Susan Cooper: Author
Susan Cooper's website

Roger Sutton: Editor in Chief, The Horn Book and Author
Sutton's Horn Book blog

ABOUT THE LECTURE:
Sometimes the world gives off a glare “that’s hard to look at directly,” says Susan Cooper, and for her, making sense of things means engaging in fantasy -- “a way of getting to the truth without looking at the real.” Cooper and fellow writer Gregory Maguire admit to working out personally difficult questions, and often cosmic conflicts, in their books of fantasy for children and adults.

Maguire, author of Wicked, says he was bothered by the build-up to the first Gulf War, which fed into his novel for grownups about a children’s character (the Wicked Witch of the West). He calls fantasy “escapism plus something else.” Says Maguire, “When I sense I’m approaching a story that’s going to have to be told in a fantastic way, it is usually because it’s about something so upsetting to me that I wouldn’t trust myself to write about it in a naturalistic way, whether it be corruption of government in any particular decade of my life, or whether it be stress that can exist within children between the need to believe in magic and the injunction to believe in God...”

§ **SOURCE DATA**:
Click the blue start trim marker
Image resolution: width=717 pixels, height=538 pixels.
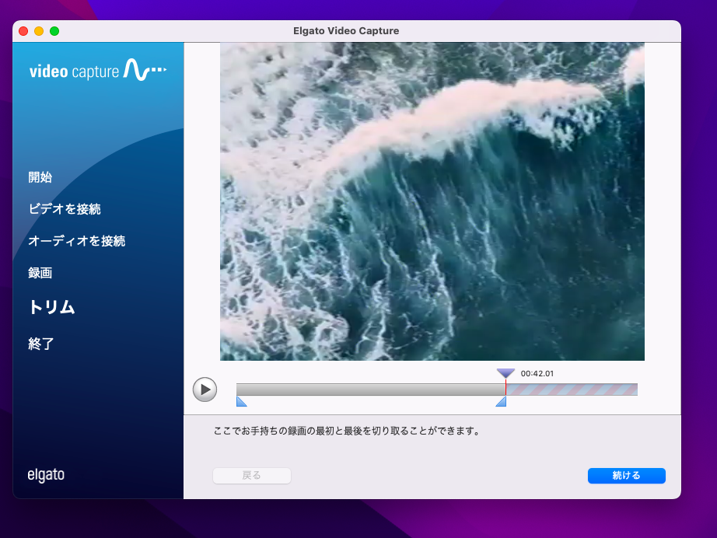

§ **PROBLEM SET**:
a) Revise the stretch of the lecture description from "Susan Cooper: Author" through "children and adults.", changing "glare" to "brightness".
b) In the lecture description, what does Maguire say bothered him and fed into his novel about the Wicked Witch of the West?

§ **PER-TASK OUTPUTS**:
a)
Susan Cooper: Author
Susan Cooper's website

Roger Sutton: Editor in Chief, The Horn Book and Author
Sutton's Horn Book blog

ABOUT THE LECTURE:
Sometimes the world gives off a brightness “that’s hard to look at directly,” says Susan Cooper, and for her, making sense of things means engaging in fantasy -- “a way of getting to the truth without looking at the real.” Cooper and fellow writer Gregory Maguire admit to working out personally difficult questions, and often cosmic conflicts, in their books of fantasy for children and adults.

b) The build-up to the first Gulf War.